What is a Federal Supplemental Educational Opportunity Grant (FSEOG)?
The FSEOG Program provides need-based grants to help low-income undergraduate students finance the costs of postsecondary education. Students can receive these grants at any one of approximately 3,800 participating postsecondary institutions. When making FSEOG awards, the institution must give priority to those students with “exceptional need” (those with the lowest Expected Family Contributions, or EFCs, at the institution) and those who are also Federal Pell Grant recipients (see # 84.063, also under topical heading Federal Student Aid).
Almost $1 billion in FSEOG funding is awarded each year to approximately 1.6 million undergraduate students. The maximum grant is $4,000.
What is a Direct PLUS Loans?
Direct PLUS Loans are federal loans that graduate or professional students and parents of dependent undergraduate students can use to help pay for college or career school. PLUS loans can help pay for education expenses not covered by other financial aid.
The Federal PLUS Loan is an unsubsidized federal education loan for graduate students and for parents of dependent undergraduate students. The Federal PLUS Loan, also known as a Federal Direct PLUS Loan, is available after the student exhausts eligibility for Federal Stafford Loans.
There are two versions of the Federal PLUS Loan: the Federal Parent PLUS Loan and the Federal Grad PLUS Loan.
• The Federal Parent PLUS Loan is available to parents of dependent undergraduate students
• The Federal Grad PLUS loan is available to graduate and professional school students
Other than the differences in the borrower, the purpose of the loan and some discharge provisions, the Parent PLUS and Grad PLUS loans are nearly identical. The Federal Grad PLUS Loan first became available on July 1, 2006, through an amendment to the Federal Parent PLUS Loan.

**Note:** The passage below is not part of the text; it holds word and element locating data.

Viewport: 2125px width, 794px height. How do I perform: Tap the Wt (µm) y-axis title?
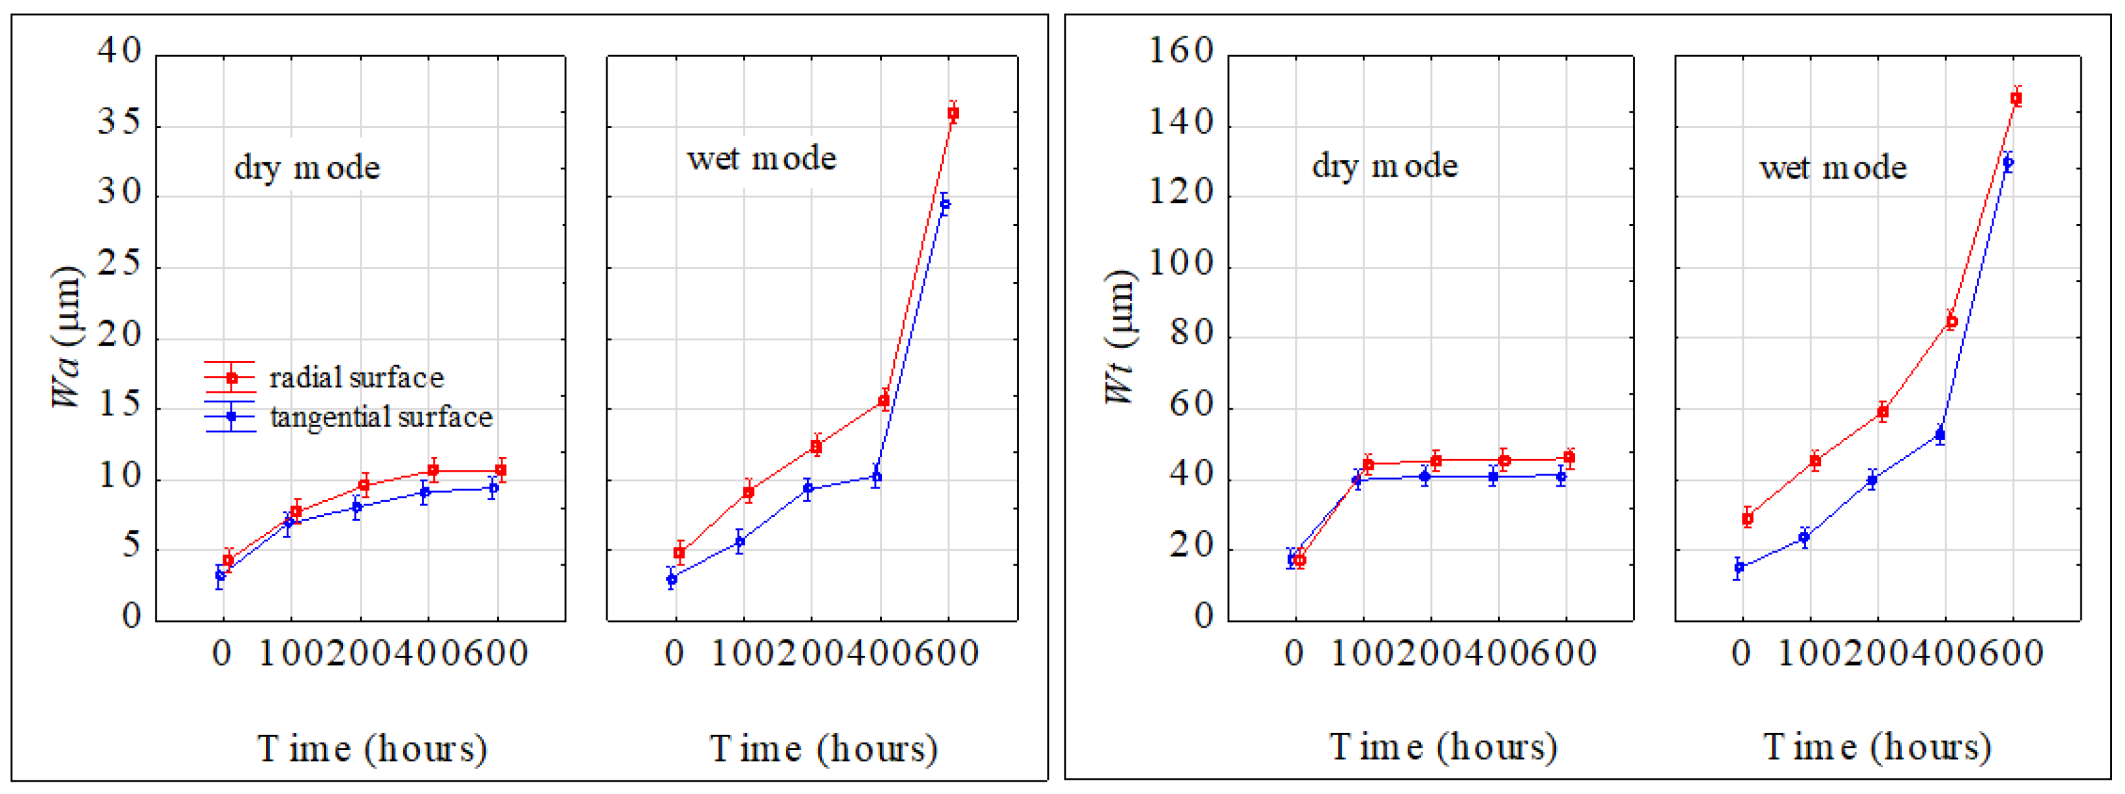pyautogui.click(x=1121, y=336)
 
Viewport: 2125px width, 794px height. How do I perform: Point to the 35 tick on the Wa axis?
pyautogui.click(x=120, y=124)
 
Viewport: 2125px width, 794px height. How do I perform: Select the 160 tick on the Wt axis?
pyautogui.click(x=1182, y=51)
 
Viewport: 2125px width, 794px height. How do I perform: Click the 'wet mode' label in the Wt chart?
pyautogui.click(x=1833, y=168)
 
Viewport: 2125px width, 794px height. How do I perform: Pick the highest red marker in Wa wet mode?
pyautogui.click(x=952, y=114)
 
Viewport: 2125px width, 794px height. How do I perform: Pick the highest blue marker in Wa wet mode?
pyautogui.click(x=945, y=204)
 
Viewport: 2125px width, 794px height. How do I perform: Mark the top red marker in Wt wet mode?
pyautogui.click(x=2016, y=99)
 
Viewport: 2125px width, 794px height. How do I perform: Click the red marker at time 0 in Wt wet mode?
pyautogui.click(x=1747, y=519)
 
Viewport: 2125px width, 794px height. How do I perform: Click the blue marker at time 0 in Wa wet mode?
pyautogui.click(x=672, y=579)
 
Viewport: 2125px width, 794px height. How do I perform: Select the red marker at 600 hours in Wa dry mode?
pyautogui.click(x=501, y=470)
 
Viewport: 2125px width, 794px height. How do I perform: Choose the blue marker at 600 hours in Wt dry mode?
pyautogui.click(x=1561, y=476)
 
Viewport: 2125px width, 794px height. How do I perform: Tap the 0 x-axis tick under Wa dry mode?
pyautogui.click(x=221, y=654)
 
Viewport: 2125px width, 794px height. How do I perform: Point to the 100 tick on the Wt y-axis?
pyautogui.click(x=1182, y=265)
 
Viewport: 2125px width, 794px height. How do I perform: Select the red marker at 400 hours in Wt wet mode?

The Federal PLUS Loan is an unsubsidized loan. Interest begins accruing immediately after disbursement. The federal government does not pay the interest on the Federal PLUS Loan.
If the interest is not paid as it accrues, it will be added to the loan balance (capitalized) when the loan enters repayment. This increases the amount of debt. After interest is capitalized, interest will be charged on the interest, causing the loan to grow faster.
The Federal PLUS Loan has an annual limit equal to the college’s cost of attendance, minus other aid received. The Federal PLUS Loan does not have an aggregate loan limit. The student’s college will determine how much the parents can borrow through the Federal Parent PLUS loan or a graduate student can borrow through the Federal Grad PLUS loan.
Borrowers of the Federal PLUS Loan must not have an adverse credit history.
Otherwise, there is no requirement that a PLUS loan borrower have good credit, such as a high credit score, minimum income threshold or low debt-to-income ratio.
The credit criteria for a PLUS loan are backward-looking, considering whether the borrower has had financial difficulty in the past. The PLUS loan does not consider the borrower’s future ability to repay the debt.
As with Federal Stafford Loans, the student must be enrolled at least half-time and be making satisfactory academic progress, such as maintaining at least a 2.0 GPA on a 4.0 scale in college. Filing the Free Application for Federal Student Aid (FAFSA) is also required before the student or parent can receive any federal education loans.